** Document text follows **
Scientists at Johns Hopkins Medicine have built a minimal synthetic cell that follows an external chemical cue and demonstrates a fundamental principle of biology called “symmetry breaking.” This achievement, aimed at understanding how cells move and creating new ways to shuttle drugs through the body, marks a significant step forward in the field of synthetic biology.
The findings, published on June 12 in Science Advances, showcase the potential of engineered cells to mimic and control biological processes, paving the way for future applications in targeted drug delivery and environmental sensing.
The Importance of Symmetry Breaking in Biology
Symmetry breaking is a crucial step that precedes cell movement. It occurs when a cell’s molecules, initially arranged symmetrically, reorganize into an asymmetric pattern or shape in response to stimuli. This process is analogous to migrating birds breaking symmetry when they shift into a new formation in response to environmental cues like sunlight or landmarks. On a microscopic level, immune cells sense chemical signals concentrated at an infection site and break symmetry to traverse a blood vessel wall and reach the infected tissue.
“The notion of symmetry breaking is crucial to life, impacting fields as diverse as biology, physics and cosmology,” says Shiva Razavi, Ph.D., who led the research as a graduate student at Johns Hopkins and is now a postdoctoral fellow at Massachusetts Institute of Technology. “Understanding how symmetry breaking works is key to unlocking the fundamentals of biology and discovering how to harness this information to devise therapeutics.”
Engineering a Synthetic Cell with Chemical-Sensing Ability
For this study, scientists created a giant vesicle with a double-layered membrane – a bare-bones, simplified synthetic cell or protocell made of phospholipids, purified proteins, salts, and ATP that provides energy. Nicknamed “the bubble,” the protocell was engineered with a chemical-sensing ability that prompts it to break symmetry, changing from a nearly perfect sphere to an uneven shape. The system was specifically designed to mimic the first step in an immune response, able to signal for neutrophils to attack germs based on proteins they sense around them.
** End of Document text **
* _Task requirements_:
1. Answer these from the synthetic cell article:
(a) In which journal were the findings published?
(b) Where is Shiva Razavi now a postdoctoral fellow?
(c) What nickname was given to the protocell?
2. Copy the synthetic cell article starting at "Scientists at Johns" and stopping after "and environmental sensing.", but switch "targeted drug delivery" to "precision drug delivery".
3. Pick up the article on the synthetic cell after its final sentence and keep writing.
** Available data follows **
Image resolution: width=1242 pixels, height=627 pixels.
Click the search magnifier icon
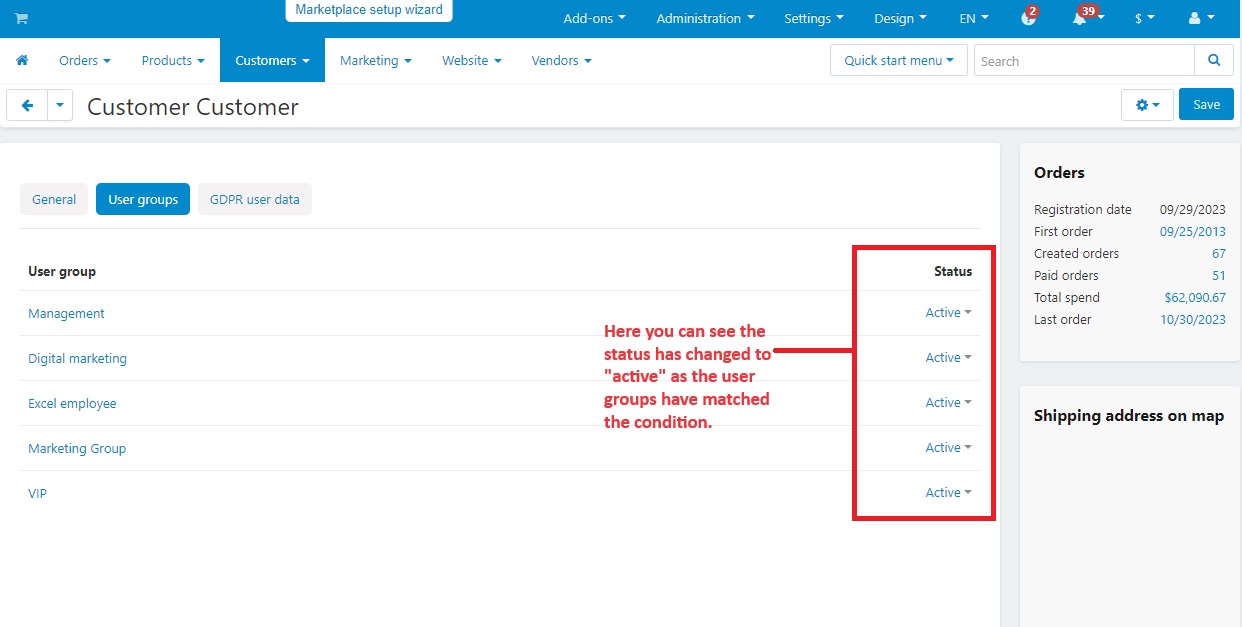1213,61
** End of Available data **
** Available data follows **
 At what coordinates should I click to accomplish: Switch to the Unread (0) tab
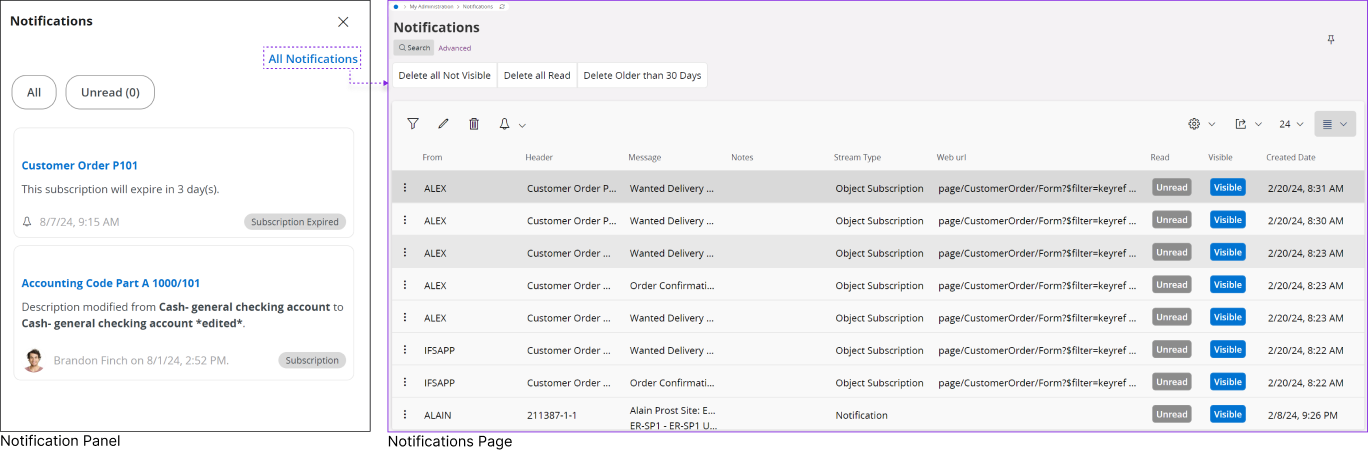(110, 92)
** End of Available data **
** Available data follows **
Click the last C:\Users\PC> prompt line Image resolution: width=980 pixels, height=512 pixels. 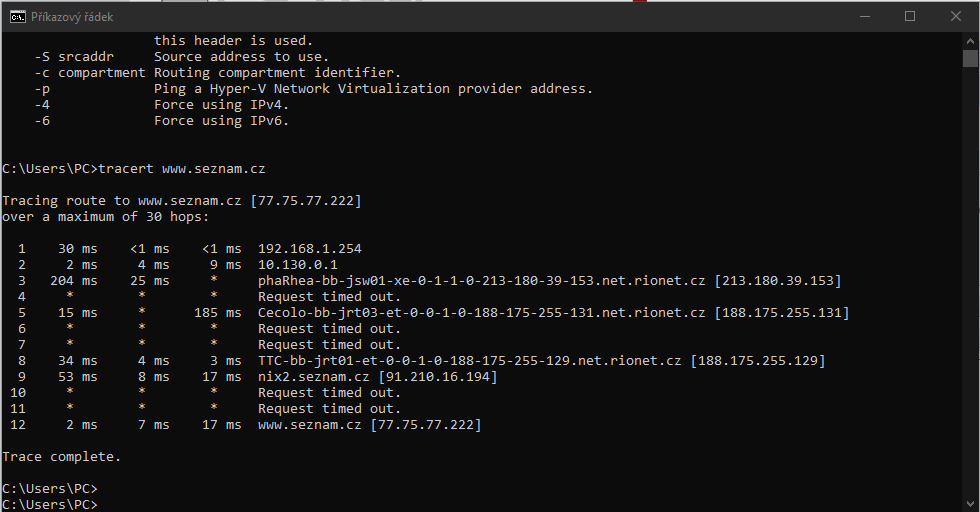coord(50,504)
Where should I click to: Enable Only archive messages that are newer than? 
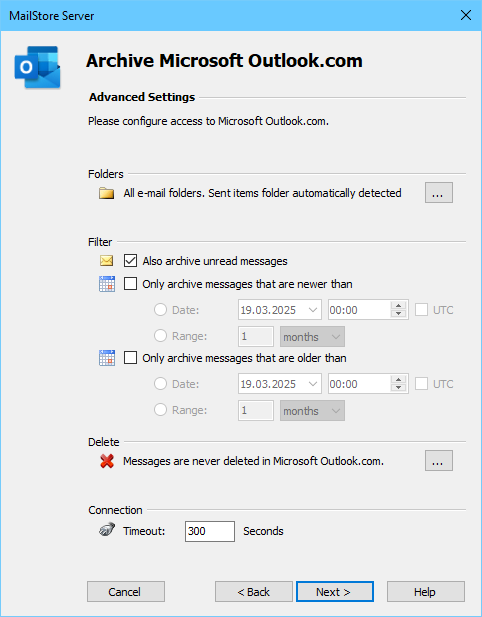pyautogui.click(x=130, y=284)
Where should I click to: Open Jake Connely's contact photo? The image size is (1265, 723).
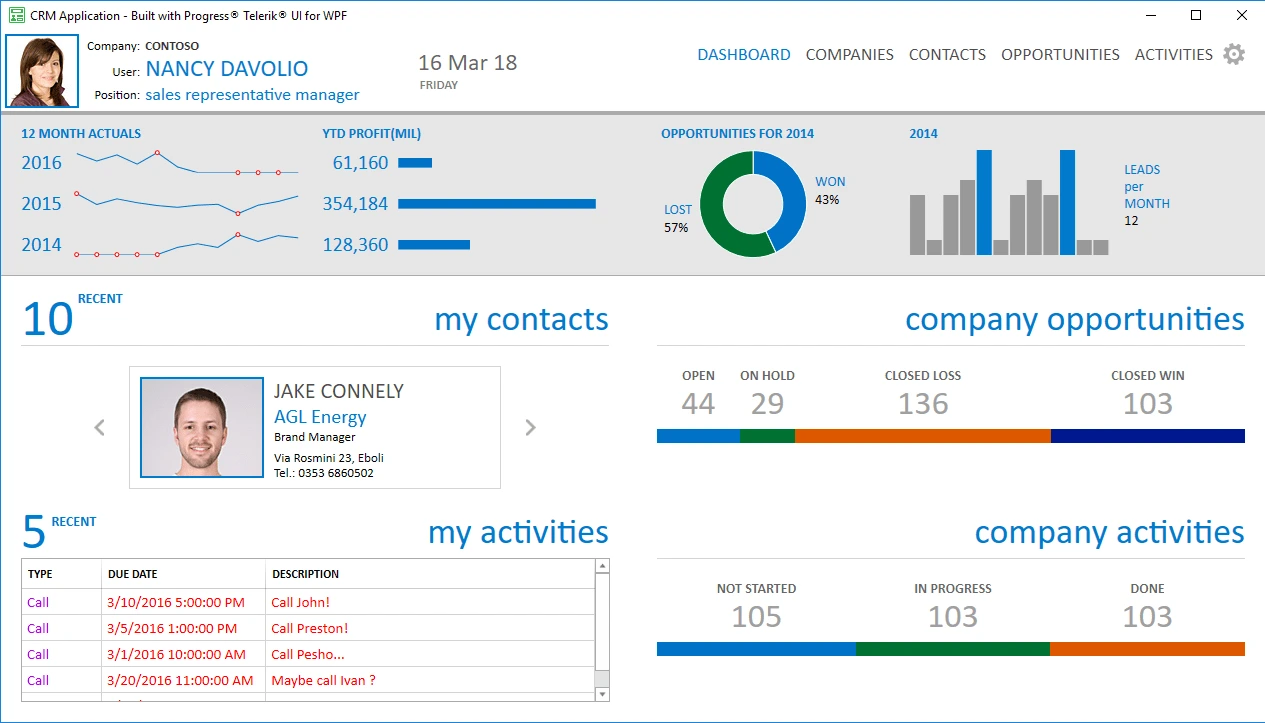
** End of Available data **
* _Answers below_:
1.
(a) Science Advances
(b) Massachusetts Institute of Technology
(c) "The bubble"

2.
Scientists at Johns Hopkins Medicine have built a minimal synthetic cell that follows an external chemical cue and demonstrates a fundamental principle of biology called “symmetry breaking.” This achievement, aimed at understanding how cells move and creating new ways to shuttle drugs through the body, marks a significant step forward in the field of synthetic biology.
The findings, published on June 12 in Science Advances, showcase the potential of engineered cells to mimic and control biological processes, paving the way for future applications in precision drug delivery and environmental sensing.

3.
“Our study demonstrates how a cell-like entity can sense the direction of an external chemical cue, mimicking the conditions you would find in a living organism,” Razavi says. “By building a cell-like structure from scratch, we can better identify and understand the essential components required for a cell to break symmetry in its most simplified form.”
The researchers activated the vesicle’s chemical-sensing ability by planting two proteins that act as molecular switches – called FKBP and FRB – within the synthetic cell. When the scientists introduced a chemical, rapamycin, outside of the bubble cell, FKBP moved to the membrane to bind with FRB, triggering a process called actin polymerization, which resulted in a rod-like structure that put pressure on the cell membrane, causing it to bend.
Looking ahead, the researchers aim to equip these synthetic cells with the ability to move toward a desired target. “The idea is that you can package anything you want into these bubbles — protein, RNA, DNA, dyes or small molecules — tell the cell where to go using chemical sensing, and then have the cell burst near its intended target so that a drug can be released,” says senior author Takanari Inoue, Ph.D., professor of cell biology and director of the Center for Cell Dynamics at Johns Hopkins Medicine.